Consideration of Water Rights: Beneficial use us the limit and use of a water right. Because of the issues related to State-permitted water rights in Nevada, BLM shall not consider acquisition of more water rights than are needed for the long-term management of the purchased lands. A water right is considered real property and can be owned separate from the land. As there may be instances when all or some of the water rights would not have to be acquired by the United States to achieve management objectives, possible alternatives to acquisition of the water rights should be explored. For example, if the continuation of in-stream flows across the purchased lands is sufficient, it may be possible for the land owner to sever the water rights from the purchased lands and sell them separately to other parties, with the condition that the point of diversion would be changed to a location downstream from the purchased lands. Any such arrangements should be well-documented, including being a condition in the offer to purchase the lands, to ensure effects on values are properly considered and to prevent future misunderstandings with the future holders of the water rights. Water rights are an appurtenance to the property and are passed from seller to buyer unless the rights are specifically excluded or reserved on the deed.

Excluding Nevada Revised Statute 533.503, changes in the manner of use by the landowner, prior to acquisition by the United States, should be considered as a condition in the offer to purchase water rights. Because of the requirements under Revised Statute 533.503, BLM shall require, as a condition in the offer to purchase certain water, the owner obtain from the Nevada State Engineer, prior to completing the purchase transaction, a change in the manner of use for any permit or certificate granted for the purpose of stockwater offered for acquisition to the United States. Excluding Nevada Revised Statute 533.503, if changes in manner of use, places of use, or points of diversion for acquired water rights are needed after acquisition, applications for such changes should be submitted to the State Water Engineer within (1) year from the date of acceptance of title by the Regional Solicitor. For water rights already obtained by BLM, especially applicable to NRS 533.503, Nevada Field Offices should submit application(s) for change in the manner of use, place of use, or points of diversion to the Nevada State Engineer upon receipt of this policy for purposes of avoiding potential forfeiture or cancellation of BLM water rights believed held.

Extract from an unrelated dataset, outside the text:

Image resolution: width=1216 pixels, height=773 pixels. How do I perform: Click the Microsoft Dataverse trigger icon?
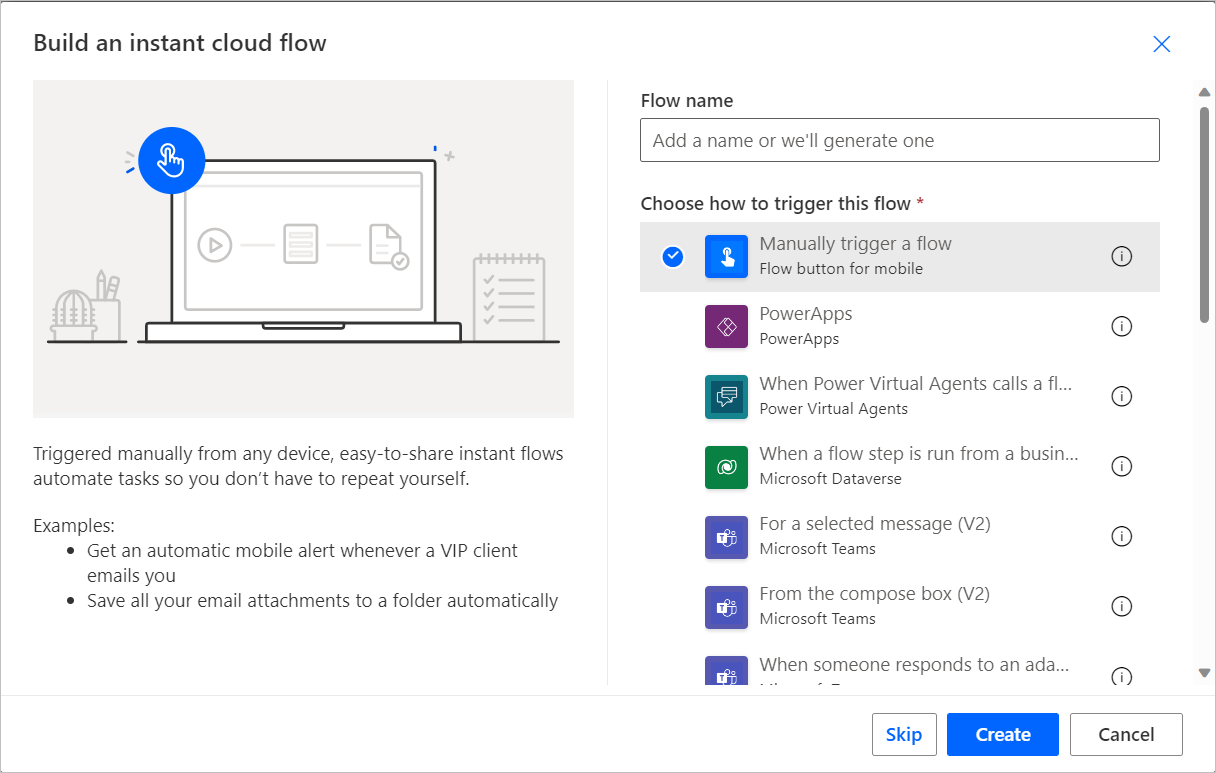pos(726,466)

Land Use Authorizations: Any land use authorization (right-of-way, lease, or land use permit) shall be allowed only if it can be shown that no adverse affects to the resource values for which the land was acquired would occur, and highly restrictive stipulations would likely be necessary if granting of use authorizations would be considered. Authorizations, such as film permits, that are short term in nature and do not involve any surface disturbance, may be compatible with the management of purchased lands. Long-term land use permits, leases, and Recreation and Public Purposes (R&PP) leases would generally not be compatible with the management of purchased lands. Lands shall not be acquired for the purpose of leasing under the R&PP Act.

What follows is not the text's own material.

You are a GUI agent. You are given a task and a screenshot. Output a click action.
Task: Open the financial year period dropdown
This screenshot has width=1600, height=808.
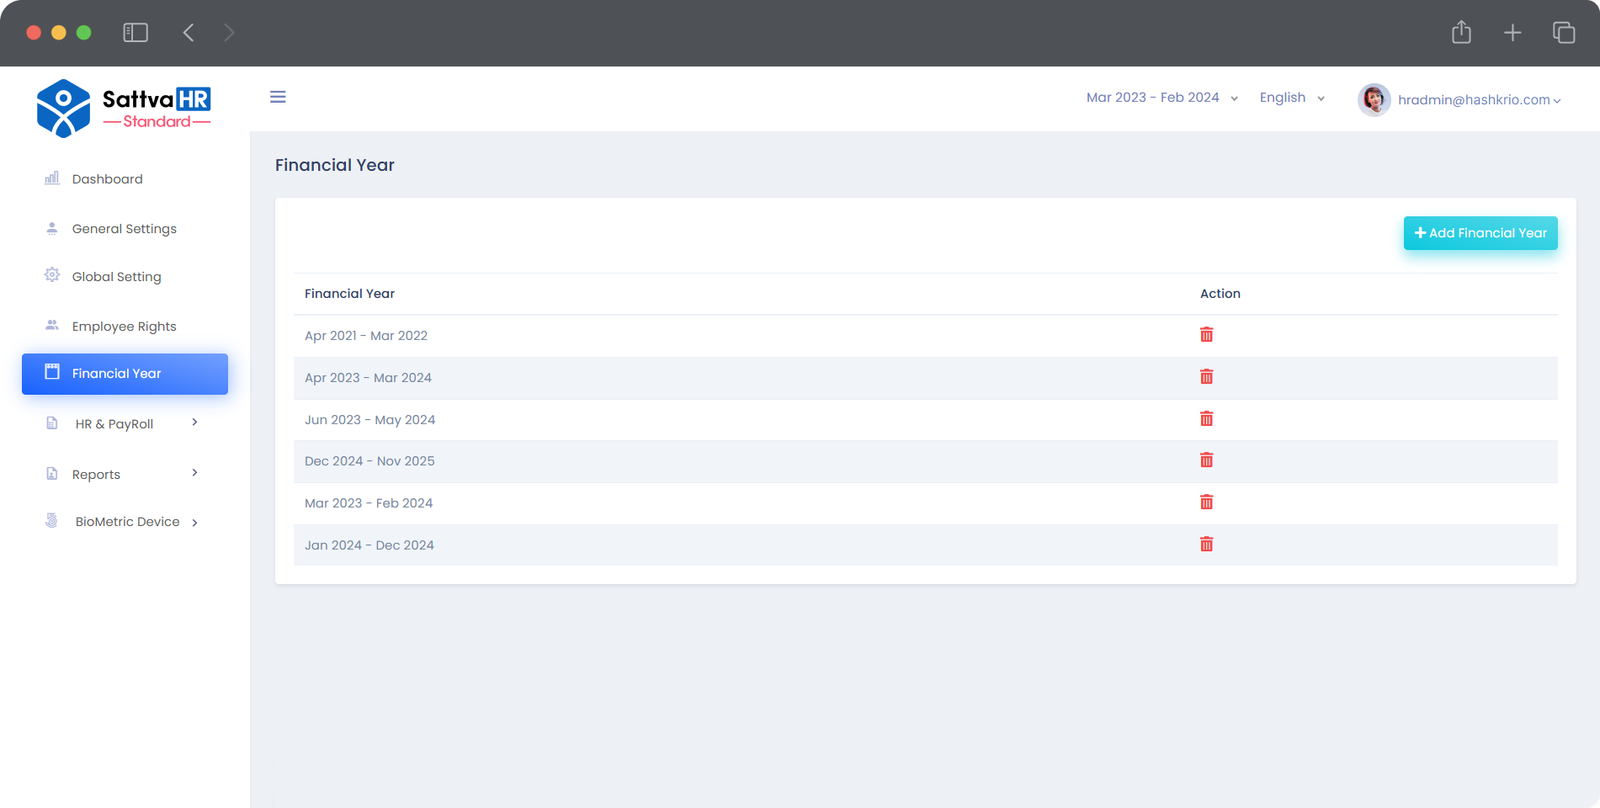coord(1162,98)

Non-Federal lands within areas having potential for energy-related development may not be appropriate for purchase to protect certain resource values. The management feasibility and conflicts that would result from such development on the nominated lands and surrounding lands, public or private, should be addressed. If there is known interest or pending applications for energy-related development in the vicinity of a nominated acquisition, deferring any action on the nomination until further analysis of the management objectives for the area can be completed should be considered. Some linear rights-of-way may be compatible with management of purchased lands, but area-type rights-of-way with extensive surface disturbance, such as wind energy projects, would generally not be acceptable. At a minimum, purchased lands shall be designated as right-of-way avoidance areas and designation as right-of-way exclusion areas should be considered. In those cases when water rights are not acquired and a change in point of diversion is a condition of purchase, as described above, purchased lands must be designated as right-of-way exclusion areas for water-related facilities. A LUP amendment may be necessary to implement the closure to, or limitations on, the future issuance of land use authorizations.

Mineral Activities: Mining related activities under the General Mining Law of 1872, as amended are usually incompatible with the management of purchased lands. The BLM shall not expend monies authorized under the SNPLMA and FLTFA to acquire title to lands and allow such lands to become open to mineral entry and potentially subject to conveyance out of Federal ownership under the mining law. If the purchased lands are not automatically withdrawn from entry under the mining law and the public land laws upon acquisition, a withdrawal segregating the lands from such entries should be initiated. In accordance with Interior Board of Land Appeals decisions and Solicitor Opinions, purchased lands are not open to entry unless an opening order is published. Therefore, an opening order shall not be published for any purchased land pending the completion of processing of a withdrawal.

Mineral leasing and exploitation of salable minerals are discretionary management. Such activities would generally not be compatible with the management of purchased lands and shall only be allowed if it can be shown no adverse effects to the resource values for which the land was acquired would occur. A no surface occupancy stipulation or similar restrictions would likely be necessary if mineral leasing would be considered. Field Offices should consider the need for a LUP amendment to implement the closure to, or limitations on, leasable and salable mineral activities.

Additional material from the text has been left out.